Die Nachkommastellen werden mit einem Punkt getrennt.
So eine Zahl ist dann erstmal vom Typ double, also noch ein kleines *f* dahinter.
Google mal nach "Java float literal" 

Zur Fehlermeldung:
Da man mehrere Variablen in einer Zeile definieren kann, will der Compiler anstelle der 9 einen Identifier sehen.

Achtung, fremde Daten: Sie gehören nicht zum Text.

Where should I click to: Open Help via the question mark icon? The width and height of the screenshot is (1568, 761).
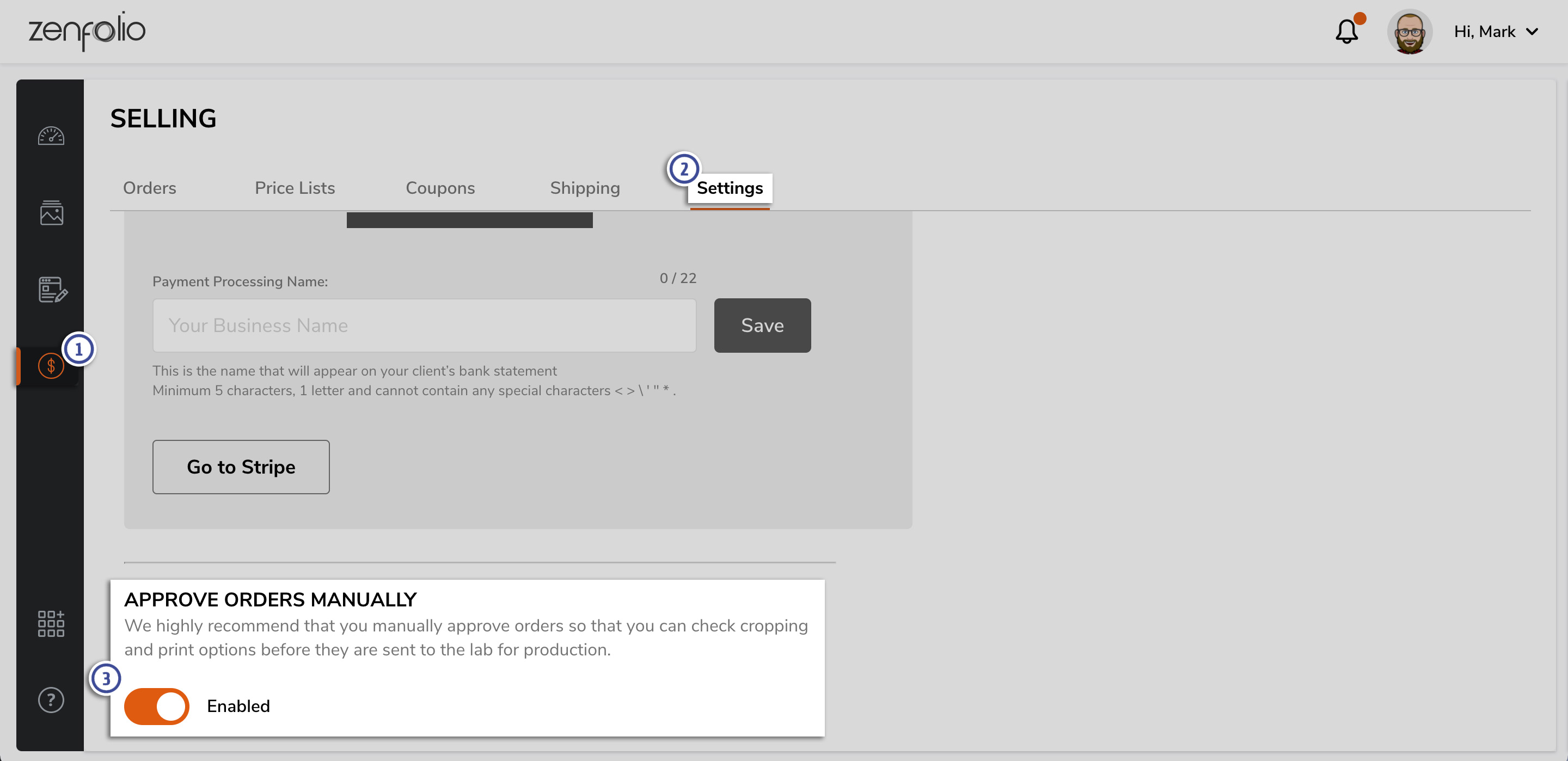pyautogui.click(x=51, y=700)
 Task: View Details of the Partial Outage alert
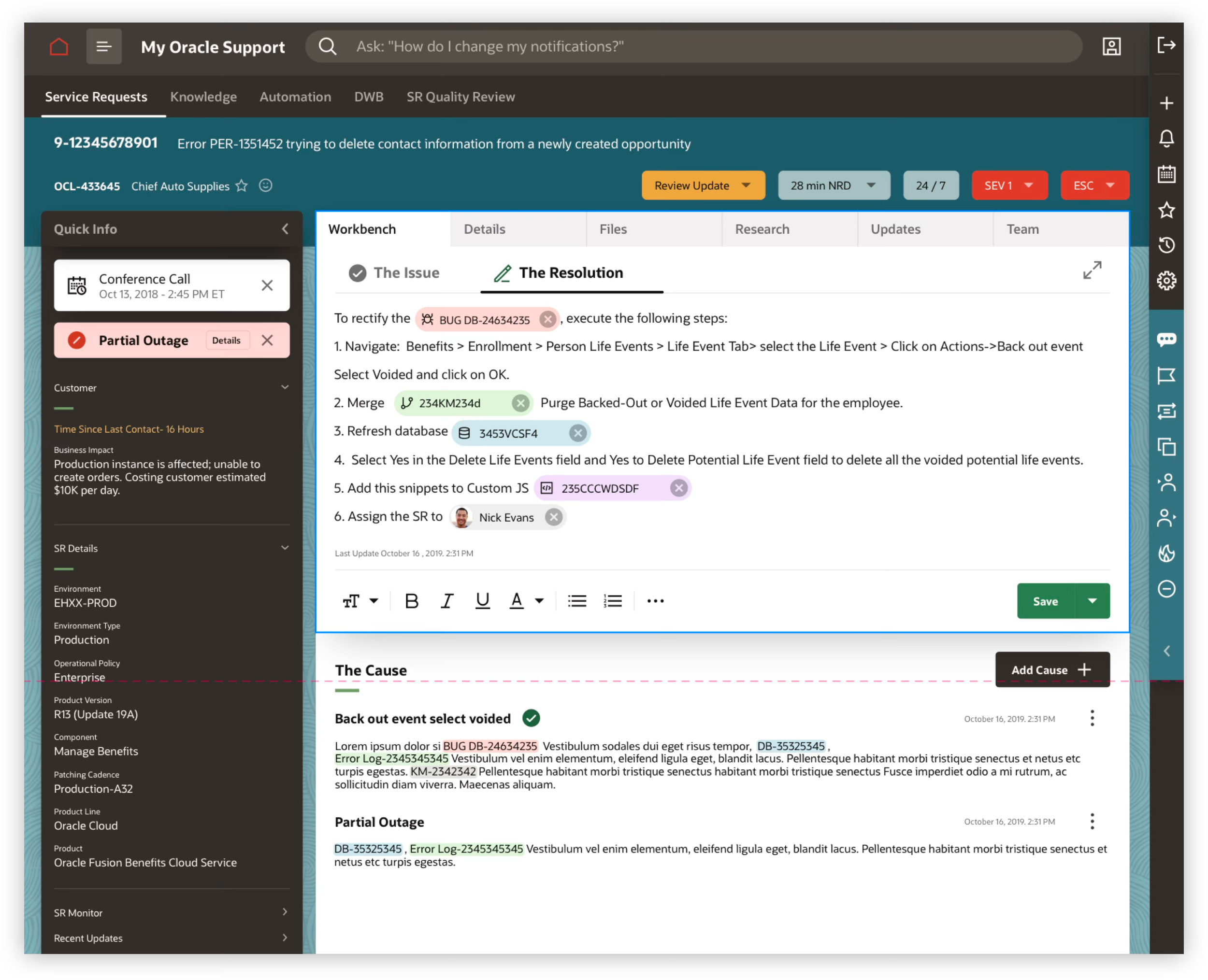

Identifier fangen aber nicht mit einer Ziffer an.
Richtig intelligent ist die Fehlermeldung leider nicht, aber naja, es liefert zumindest den Hinweis, wo was schief ist.

Eventuell willst Du, bevor Du Unternehmungen in Sachen Java unternimmst, ein Java Tutorial durchackern (von vorne bis hinten, und erstmal weniger mit den Sachen rumspielen).


----------



## Teuto (30. Oktober 2009)

public class Ausgabe {
    public static void method(){
        int zaehler = IO.readInt();
        float length = 938.9f;
        while (zaehler < length) {        
        zaehler = zaehler + 1.2f;                 <--------
        IO.println(zaehler);
    }
}
}

So sieht es jetzt aus.  Für diese Zeile zeigt mir BlueJ jetzt die Fehlermeldung possible loss of precision an...was ist hier falsch?


----------



## kabel2 (31. Oktober 2009)

*Possible *loss of precision? 

Google mal nach Zahlensystemen bzw. guck Dir den Wertebereich von den Typen an, die Du verwendest.
1.2f kann als Integer gar nicht dargestellt werden, da passiert dann irgendwas, vermutlich wird einfach abgeschnitten.

Und dann nochmals die Bitte, Dich mit einem Tutorial auseinanderzusetzen, und erstmal nichts auf eigene Faust zu machen.
Mich deucht, Du hättest vorher noch nie programmiert.


----------